Finalement il identifia 4 champs d’intervention :

  1. l’emploi
  2. l’inclusion
  3. l’information et la consultation des partenaires sociaux
  4. l’égalité de traitement

Son diagnostic :

  1. La réglementation de l’Union européenne a un effet « multi-régulateur » par les directives de la Commission et les standards minimaux avalisés par le Conseil.
  2. La gouvernance par des outils multiples qui a un impact certain sur les politiques budgétaires renforce la cohésion en Europe.
  3. La coordination s’organise par le biais de la stratégie de Lisbonne et d’autres instruments comme le benchmarking.
  4. Des réseaux de connaissance et des méthodes comment optimiser les politiques s’établissent et contribuent à l’expansion des outils de gouvernance de l’Union européenne en matière sociale.
  5. L’on constate une évolution vers "une gouvernance hybride et intégrée" par le biais des directives, de la méthode ouverte de coordination et du FSE, à ne pas confondre avec le passage de la "hard law" à la "soft law". Les instruments de la politique sociale de l’Union sont plutôt incorporés dans un système de gouvernance hybride intégré et se renforcent mutuellement.     

"Gouvernance régionale et intégration régionale comparée"

Le RISC de Harlan Koff

Ben FayotLe 2e volet du colloque, la "gouvernance régionale et intégration régionale comparée", fut introduit par Harlan Koff, assistant-professeur en science politique, Université du Luxembourg, président du Consortium RISC (Consortium for Comparative Research on Regional Integration and Social Cohesion).

Koff dirige un projet de recherche, RISC, dont la mission est de promouvoir l'analyse comparative de l'impact humain des différents aspects d'intégration régionale, à travers des zones géographiques et périodes historiques, par la création d'un réseau interrégional et interdisciplinaire. De plus, la recherche dirigée par ce consortium pourrait, éventuellement, soutenir des projets d'action sociale dans des communautés locales en contribuant à la compréhension des contextes politiques et économiques en évolution.

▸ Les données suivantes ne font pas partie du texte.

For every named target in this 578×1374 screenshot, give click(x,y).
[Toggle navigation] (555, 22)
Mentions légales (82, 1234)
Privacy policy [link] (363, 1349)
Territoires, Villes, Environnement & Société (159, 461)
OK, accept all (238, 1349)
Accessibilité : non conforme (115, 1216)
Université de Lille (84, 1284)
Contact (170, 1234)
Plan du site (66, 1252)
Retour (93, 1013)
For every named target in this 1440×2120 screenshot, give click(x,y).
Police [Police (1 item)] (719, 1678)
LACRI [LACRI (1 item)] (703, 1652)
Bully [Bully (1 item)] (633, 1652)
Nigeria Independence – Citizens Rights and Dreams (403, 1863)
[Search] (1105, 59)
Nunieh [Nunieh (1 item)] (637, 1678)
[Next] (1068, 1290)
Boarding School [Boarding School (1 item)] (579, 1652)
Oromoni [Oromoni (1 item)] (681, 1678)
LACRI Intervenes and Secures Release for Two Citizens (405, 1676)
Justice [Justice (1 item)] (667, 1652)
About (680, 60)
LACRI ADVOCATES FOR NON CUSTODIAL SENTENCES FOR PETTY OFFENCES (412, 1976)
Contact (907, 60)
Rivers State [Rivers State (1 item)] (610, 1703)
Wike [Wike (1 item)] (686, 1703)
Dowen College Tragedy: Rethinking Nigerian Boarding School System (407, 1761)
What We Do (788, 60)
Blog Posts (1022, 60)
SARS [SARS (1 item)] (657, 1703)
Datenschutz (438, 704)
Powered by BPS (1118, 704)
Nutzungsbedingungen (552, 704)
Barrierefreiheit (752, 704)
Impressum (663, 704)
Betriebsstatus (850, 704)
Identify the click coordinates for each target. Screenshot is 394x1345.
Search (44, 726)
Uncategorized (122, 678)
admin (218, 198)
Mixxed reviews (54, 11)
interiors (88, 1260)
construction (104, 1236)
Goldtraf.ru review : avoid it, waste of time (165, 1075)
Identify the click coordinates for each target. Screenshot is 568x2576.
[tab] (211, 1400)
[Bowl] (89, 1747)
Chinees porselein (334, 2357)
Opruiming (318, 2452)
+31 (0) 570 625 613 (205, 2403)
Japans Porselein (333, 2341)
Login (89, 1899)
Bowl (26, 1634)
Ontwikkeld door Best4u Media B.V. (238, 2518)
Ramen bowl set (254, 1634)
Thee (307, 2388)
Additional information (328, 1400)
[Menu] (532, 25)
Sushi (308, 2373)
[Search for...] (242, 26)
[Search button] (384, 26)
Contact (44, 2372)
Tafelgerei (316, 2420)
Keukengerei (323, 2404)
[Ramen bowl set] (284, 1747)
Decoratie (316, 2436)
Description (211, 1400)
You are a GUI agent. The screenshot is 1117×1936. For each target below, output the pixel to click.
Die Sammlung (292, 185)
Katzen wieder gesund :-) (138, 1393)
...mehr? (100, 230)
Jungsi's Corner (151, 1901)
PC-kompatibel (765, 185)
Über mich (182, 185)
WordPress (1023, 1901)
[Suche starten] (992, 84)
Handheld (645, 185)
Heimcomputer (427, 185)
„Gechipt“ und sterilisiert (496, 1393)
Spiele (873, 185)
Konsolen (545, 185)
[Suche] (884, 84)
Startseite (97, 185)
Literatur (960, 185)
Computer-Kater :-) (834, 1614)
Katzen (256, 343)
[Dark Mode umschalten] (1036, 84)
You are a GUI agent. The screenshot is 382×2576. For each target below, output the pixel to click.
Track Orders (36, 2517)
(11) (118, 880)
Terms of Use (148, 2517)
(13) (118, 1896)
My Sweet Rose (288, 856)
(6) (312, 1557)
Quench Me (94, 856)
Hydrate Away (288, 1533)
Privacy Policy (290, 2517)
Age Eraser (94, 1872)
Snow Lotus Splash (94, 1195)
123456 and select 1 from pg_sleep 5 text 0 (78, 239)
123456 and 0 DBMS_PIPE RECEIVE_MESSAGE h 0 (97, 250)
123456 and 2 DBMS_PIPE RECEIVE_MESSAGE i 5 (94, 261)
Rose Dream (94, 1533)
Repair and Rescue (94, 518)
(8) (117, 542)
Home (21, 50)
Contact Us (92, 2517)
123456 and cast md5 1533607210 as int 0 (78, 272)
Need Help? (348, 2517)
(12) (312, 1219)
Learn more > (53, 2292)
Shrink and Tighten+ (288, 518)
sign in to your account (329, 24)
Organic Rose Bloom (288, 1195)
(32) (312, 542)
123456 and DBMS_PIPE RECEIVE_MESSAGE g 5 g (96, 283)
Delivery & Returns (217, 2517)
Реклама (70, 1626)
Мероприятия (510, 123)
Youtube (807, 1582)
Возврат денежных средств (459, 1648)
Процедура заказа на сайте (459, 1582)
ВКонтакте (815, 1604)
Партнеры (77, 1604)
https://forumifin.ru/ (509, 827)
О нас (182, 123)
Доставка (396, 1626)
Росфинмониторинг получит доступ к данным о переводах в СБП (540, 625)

Jochen Prantl: les processus informels dans la gouvernance multilatérale

Jochen Prantl, Senior Research Fellow in International Relations and Research Fellow of Nuffield College, University of Oxford, intervint sur la question, vers où le multilatéralisme évolue. Il a surtout insisté sur les processus informels, processus politiques non codifiés par la loi internationale et le droit public, qui sont devenus une partie intégrante de la gouvernance. Des exemples sont les groupes d’Etats qui ont contribué à des solutions au Kosovo, qui travaillent sur la question des activités nucléaires en Iran, qui cherchent une solution au proche Orient ou au Liban. Ils ont pour avantage d’adoucir la rigidité des processus institutionnels, de redistribuer les équilibres entre les parties concernées et de favoriser des solutions sur le terrain, pour lesquels les processus politiques formels réservent néanmoins les sanctions politiques. Ces processus informels peuvent fonctionner tant qu’ils tiennent compte des critères de responsabilité, de légitimité, d’efficacité, d’inclusion et de transparence.        

Nicolas Levrat : L’Union européenne, un système néo-fédéraliste

Nicolas Levrat, directeur de l'Institut européen, professeur ordinaire à la Faculté de droit de l’Université de Genève, établit dans sa contribution la thèse que l’Union européenne n’est pas un système fédéraliste classique, mais un système néo-fédéraliste. Exemple : le Conseil ne travaille pas selon une méthode communautaire, mais les juges nationaux sont bel et bien tenus d’appliquer le droit communautaire.

Levrat a illustré l’évolution de ce système à l’aune de la subsidiarité. Le partage des compétences a été défini avec le traité de Maastricht. Avec le traité d’Amsterdam, les règles de la subsidiarité s’appliquent au Länder allemands et autrichiens et aux entités régionales belges. Dans le traité de Lisbonne, la subsidiarité peut également s’appliquer à des entités infra-étatiques (collectivités régionales, locales, etc.,) selon leurs compétences. La subsidiarité se glisse progressivement dans des relations de plus en plus globales. C’est que la légitimité de l’action publique est toujours profondément liée à la souveraineté. Mais la nature du pouvoir des Etats a changé avec les nouveaux partages multilatéraux et à l’intérieur des Etats. Ainsi une Commission européenne qui propose des directives et des politiques a, selon Levrat, par rapport aux Etats la légitimité de l’intérêt général qui lui a été déléguée par les traités.          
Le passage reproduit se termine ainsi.